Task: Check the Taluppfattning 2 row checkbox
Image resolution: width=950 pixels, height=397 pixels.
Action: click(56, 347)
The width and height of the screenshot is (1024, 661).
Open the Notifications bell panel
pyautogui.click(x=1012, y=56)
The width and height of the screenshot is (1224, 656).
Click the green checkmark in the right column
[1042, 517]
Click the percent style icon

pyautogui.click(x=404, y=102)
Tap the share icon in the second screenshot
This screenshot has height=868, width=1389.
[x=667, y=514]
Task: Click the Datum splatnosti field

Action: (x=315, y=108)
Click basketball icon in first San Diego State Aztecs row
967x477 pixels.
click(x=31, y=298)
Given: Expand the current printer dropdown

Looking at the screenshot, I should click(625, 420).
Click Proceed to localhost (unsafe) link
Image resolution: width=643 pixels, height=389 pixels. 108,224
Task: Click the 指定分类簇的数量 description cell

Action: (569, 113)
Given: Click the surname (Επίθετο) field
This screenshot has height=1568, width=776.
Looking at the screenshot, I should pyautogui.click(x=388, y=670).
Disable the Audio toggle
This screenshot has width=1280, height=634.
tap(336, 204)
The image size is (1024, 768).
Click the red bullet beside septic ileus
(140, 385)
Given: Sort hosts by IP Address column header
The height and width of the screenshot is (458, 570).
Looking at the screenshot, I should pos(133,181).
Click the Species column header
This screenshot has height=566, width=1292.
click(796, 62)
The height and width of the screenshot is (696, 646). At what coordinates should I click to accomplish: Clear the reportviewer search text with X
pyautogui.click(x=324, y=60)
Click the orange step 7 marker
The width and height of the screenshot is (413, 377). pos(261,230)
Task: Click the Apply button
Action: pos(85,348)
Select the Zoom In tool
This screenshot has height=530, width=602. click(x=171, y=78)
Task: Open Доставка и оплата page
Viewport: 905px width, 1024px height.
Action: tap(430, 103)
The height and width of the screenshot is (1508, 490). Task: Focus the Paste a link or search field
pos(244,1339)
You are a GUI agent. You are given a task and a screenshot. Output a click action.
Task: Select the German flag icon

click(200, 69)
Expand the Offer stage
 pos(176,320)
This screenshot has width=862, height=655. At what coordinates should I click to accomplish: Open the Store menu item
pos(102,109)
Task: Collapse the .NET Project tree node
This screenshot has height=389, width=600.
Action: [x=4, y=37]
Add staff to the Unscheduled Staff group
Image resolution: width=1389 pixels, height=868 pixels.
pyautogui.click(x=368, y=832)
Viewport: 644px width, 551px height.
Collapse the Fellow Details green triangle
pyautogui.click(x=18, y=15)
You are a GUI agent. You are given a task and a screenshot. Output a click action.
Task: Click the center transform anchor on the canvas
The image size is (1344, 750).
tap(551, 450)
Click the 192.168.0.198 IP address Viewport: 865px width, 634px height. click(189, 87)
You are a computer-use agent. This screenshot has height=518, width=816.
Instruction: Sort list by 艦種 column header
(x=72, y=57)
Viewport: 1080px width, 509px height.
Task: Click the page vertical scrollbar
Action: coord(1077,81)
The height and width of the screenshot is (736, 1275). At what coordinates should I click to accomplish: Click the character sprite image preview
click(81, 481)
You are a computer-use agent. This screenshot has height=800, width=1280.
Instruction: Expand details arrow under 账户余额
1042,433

• _Goal of the exercise_:
Output the complete data exactly as written.

• _Written response_:
Task: Check the Taluppfattning 2 row checkbox
Image resolution: width=950 pixels, height=397 pixels.
Action: click(56, 347)
The width and height of the screenshot is (1024, 661).
Open the Notifications bell panel
pyautogui.click(x=1012, y=56)
The width and height of the screenshot is (1224, 656).
Click the green checkmark in the right column
[1042, 517]
Click the percent style icon

pyautogui.click(x=404, y=102)
Tap the share icon in the second screenshot
This screenshot has height=868, width=1389.
[x=667, y=514]
Task: Click the Datum splatnosti field

Action: (x=315, y=108)
Click basketball icon in first San Diego State Aztecs row
967x477 pixels.
click(x=31, y=298)
Given: Expand the current printer dropdown

Looking at the screenshot, I should click(625, 420).
Click Proceed to localhost (unsafe) link
Image resolution: width=643 pixels, height=389 pixels. 108,224
Task: Click the 指定分类簇的数量 description cell

Action: (569, 113)
Given: Click the surname (Επίθετο) field
This screenshot has height=1568, width=776.
Looking at the screenshot, I should pyautogui.click(x=388, y=670).
Disable the Audio toggle
This screenshot has width=1280, height=634.
tap(336, 204)
The image size is (1024, 768).
Click the red bullet beside septic ileus
(140, 385)
Given: Sort hosts by IP Address column header
The height and width of the screenshot is (458, 570).
Looking at the screenshot, I should pos(133,181).
Click the Species column header
This screenshot has height=566, width=1292.
click(796, 62)
The height and width of the screenshot is (696, 646). At what coordinates should I click to accomplish: Clear the reportviewer search text with X
pyautogui.click(x=324, y=60)
Click the orange step 7 marker
The width and height of the screenshot is (413, 377). pos(261,230)
Task: Click the Apply button
Action: pos(85,348)
Select the Zoom In tool
This screenshot has height=530, width=602. click(x=171, y=78)
Task: Open Доставка и оплата page
Viewport: 905px width, 1024px height.
Action: tap(430, 103)
The height and width of the screenshot is (1508, 490). Task: Focus the Paste a link or search field
pos(244,1339)
You are a GUI agent. You are given a task and a screenshot. Output a click action.
Task: Select the German flag icon

click(200, 69)
Expand the Offer stage
 pos(176,320)
This screenshot has width=862, height=655. At what coordinates should I click to accomplish: Open the Store menu item
pos(102,109)
Task: Collapse the .NET Project tree node
This screenshot has height=389, width=600.
Action: [x=4, y=37]
Add staff to the Unscheduled Staff group
Image resolution: width=1389 pixels, height=868 pixels.
pyautogui.click(x=368, y=832)
Viewport: 644px width, 551px height.
Collapse the Fellow Details green triangle
pyautogui.click(x=18, y=15)
You are a GUI agent. You are given a task and a screenshot. Output a click action.
Task: Click the center transform anchor on the canvas
The image size is (1344, 750).
tap(551, 450)
Click the 192.168.0.198 IP address Viewport: 865px width, 634px height. click(189, 87)
You are a computer-use agent. This screenshot has height=518, width=816.
Instruction: Sort list by 艦種 column header
(x=72, y=57)
Viewport: 1080px width, 509px height.
Task: Click the page vertical scrollbar
Action: coord(1077,81)
The height and width of the screenshot is (736, 1275). At what coordinates should I click to accomplish: Click the character sprite image preview
click(81, 481)
You are a computer-use agent. This screenshot has height=800, width=1280.
Instruction: Expand details arrow under 账户余额
1042,433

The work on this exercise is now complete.